Bug
1840519 - Make typing surrogate pair behavior switchable with prefs r=m_kato,smaug
A lone surrogate should not appear in `DOMString` at least when the attribute
values of events because of ill-formed UTF-16 string.
`TextEventDispatcher` does not handle surrogate pairs correctly. It should not
split surrogate pairs when it sets `KeyboardEvent.key` value for avoiding the
problem in some DOM API wrappers, e.g., Rust-running-as-wasm.

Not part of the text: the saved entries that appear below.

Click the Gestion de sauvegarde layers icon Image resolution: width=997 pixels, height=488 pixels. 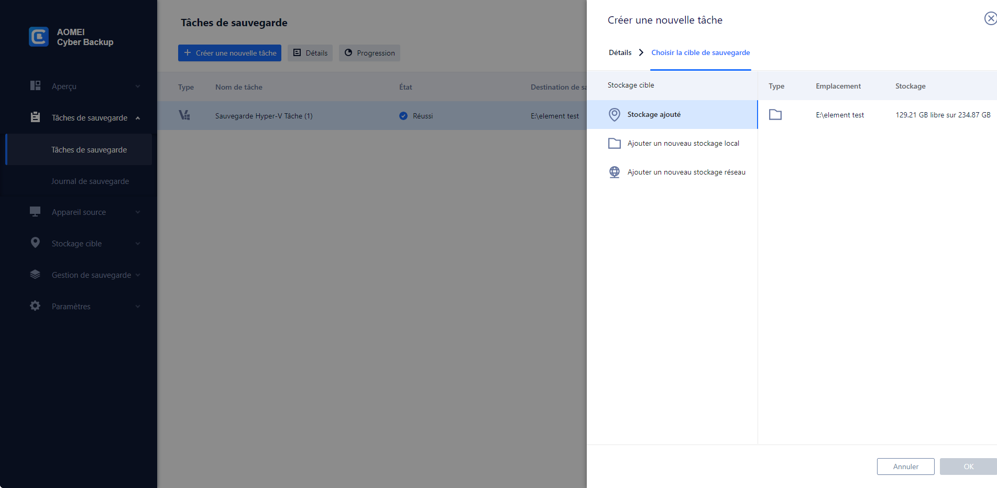(x=35, y=275)
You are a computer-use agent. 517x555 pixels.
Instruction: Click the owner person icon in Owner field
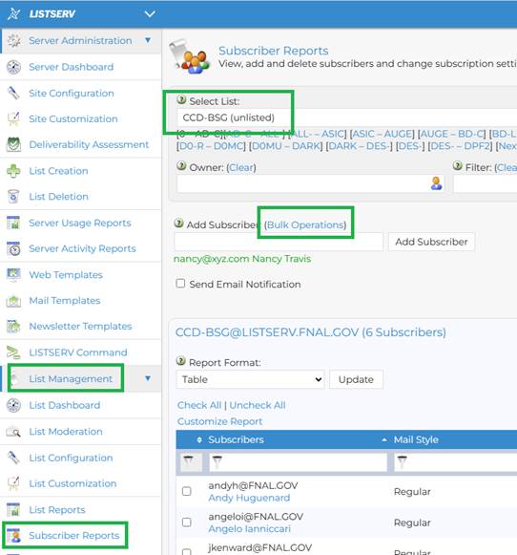[437, 183]
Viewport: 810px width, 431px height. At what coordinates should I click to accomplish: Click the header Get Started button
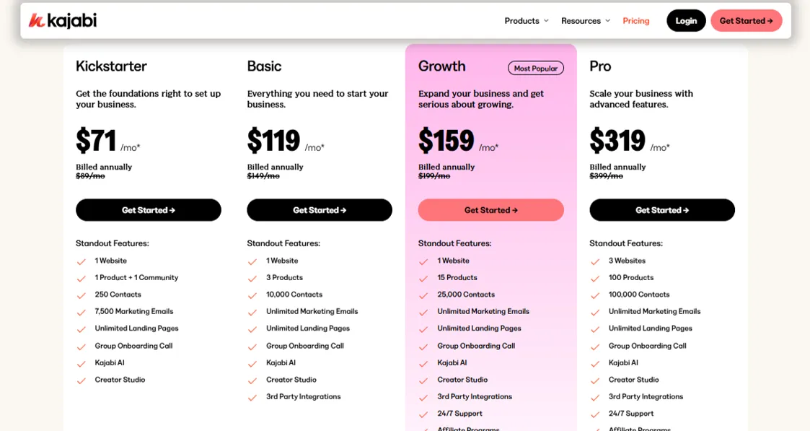click(x=747, y=21)

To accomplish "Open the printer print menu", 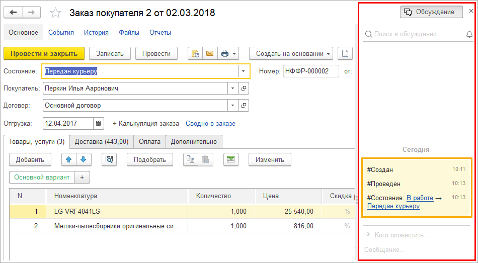I will click(x=228, y=53).
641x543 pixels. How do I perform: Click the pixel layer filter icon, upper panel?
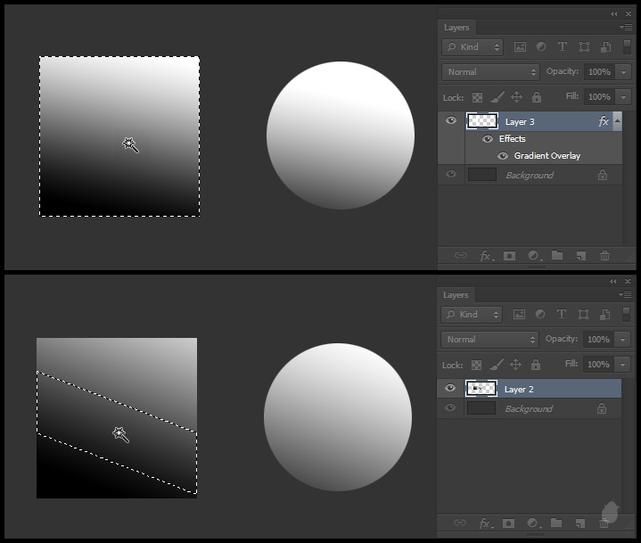pyautogui.click(x=520, y=47)
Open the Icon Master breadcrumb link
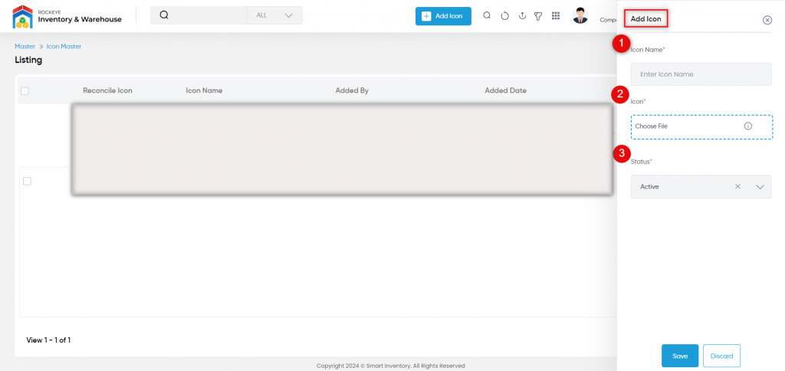This screenshot has height=371, width=785. (64, 47)
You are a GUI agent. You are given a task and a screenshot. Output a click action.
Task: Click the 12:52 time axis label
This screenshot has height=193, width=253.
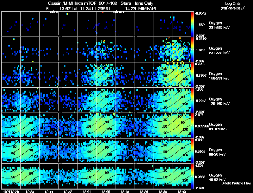[x=68, y=192]
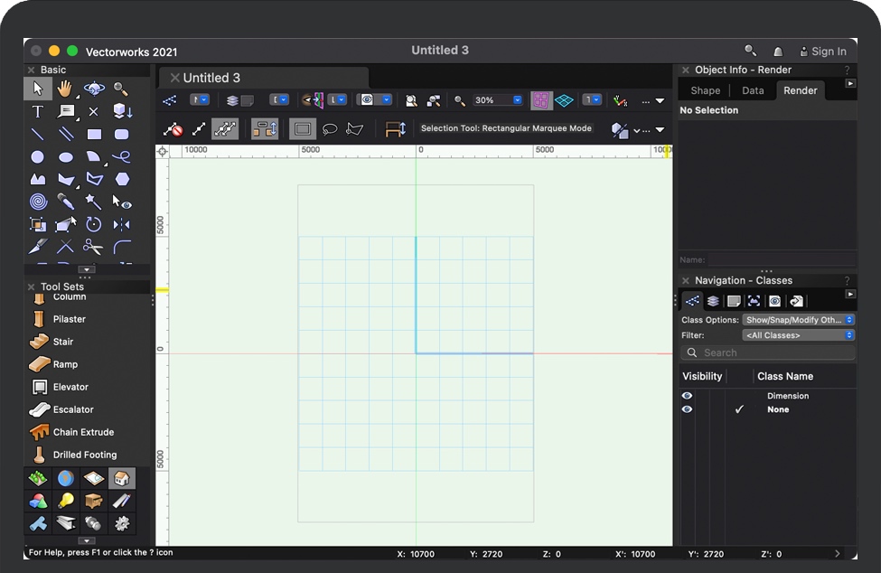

On the other hand, `.charCode` is an unsigned long attribute and web apps
may use `String.fromCharCode(event.charCode)` to convert the input to string,
and unfortunately, `fromCharCode` does not support Unicode character code
points over `0xFFFF`. Therefore, we may need to keep dispatching 2 `keypress`
events per surrogate pair for the backward compatibility.
Therefore, this patch creates 2 prefs. One is for using single-keypress
event model and double-keypress event model. The other is for the latter,
whether `.key` value never has ill-formed UTF-16 or it's allowed.
If using the single-keypress event model --this is compatible with Safari and
Chrome in non-Windows platforms--, one `keypress` event is dispatched for
typing a surrogate pair. Then, its `.charCode` is over `0xFFFF` which can
work with `String.fromCodePoint()` instead of `String.fromCharCode()` and
`.key` value is set to simply the surrogate pair (i.e., its length is 2).
If using the double-keypress event model and disallowing ill-formed UTF-16
--this is the new default behavior for both avoiding ill-formed UTF-16 string
creation and keeping backward compatibility with not-maintained web apps using
`String.fromCharCode`--, 2 `keypress` events are dispatched. `.charCode` for
first one is the code of the high-surrogate, but `.key` is the surrogate pair.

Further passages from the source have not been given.